Ted was extremely accommodating in helping the FBI when they started the character profiling forensic program to determine likely characteristics and aspects/insights into serial killers. Ted gave a lot of information that either confirmed what police always suspected about serial killers, and new insights they hadn’t yet come across. He was very smart of course having studies psychology, so he really gave the FBI a unique perspective, and also introduced the new emerging type of criminal. He also was officially diagnosed as being clinically bi-polar and a sociopath, having no remorse for his actions.
After appealing the death penalty and jumping through all the hoops, it’s then that Ted realizes he can’t fight the electric chair any longer. The only thing he feels he has is information about what happened to 30 of his victims, and offers to confess to have more time in life. It is there he provides the burial sites of dozens of other women; some that were missing persons and others that remain unidentified. For his last day, he wanted to sit down with a preacher to talk about the Bible and about what he thinks led him down his road to murder. “First manifestations resulted from an addiction to pornography at an early age. And then the line between naked women and violence was skewed when there were violent sexual magazines and then the lifelong feelings of feeling insecure and rejected. ‘The entity’ has a voice and he followed what the voice told him to do.” – Ted Bundy
People party outside of the prison full of camera crews and a nation celebrates justice. Onlookers cheer as Bundy’s body is wheeled into and driven away by a hearse.
This gruesome documentary was haunting from the beginning, starting with a montage of audio and visual clips and photos of Ted. We’re bombarded with footage of Ted’s family/friends stories, Ted’s antics in and out of the courtroom, and details about all the crimes he was accused of committing. There are also voiceovers from various commentators who were close to Bundy and their thoughts of him and his crimes. It also includes news segments about his brutal assaults, rapes, and murders, appearing with images of the prison, victims, evidence, and Bundy himself.

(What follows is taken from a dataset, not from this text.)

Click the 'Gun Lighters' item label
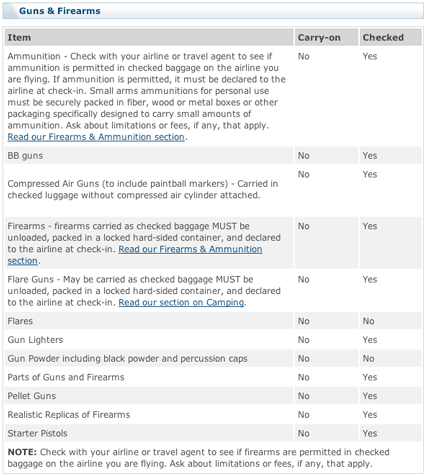 (35, 340)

I appreciate how this documentary helps explain to younger people what the time period was like, it created an understanding of how scary it was without today's investigative advancements. A lot of the advancements actually came about because of Bundy, and that was a really cool part of this too, to see just how it transformed the FBI and police work. Realizations such as the fact that the term “serial killer” not a household name like it is now, much less know so many details about a person who murders more than once. I think it’s definitely worth a watch to see actual clips of the events that happened, and it brings it a lot closer to home when you see the grief of the victim’s families. It’s also interesting alone to see the warped psychology of the human brain in an individual like Ted Bundy.
"Conversations with a Killer: The Ted Bundy Tapes" is now available to stream on Netflix.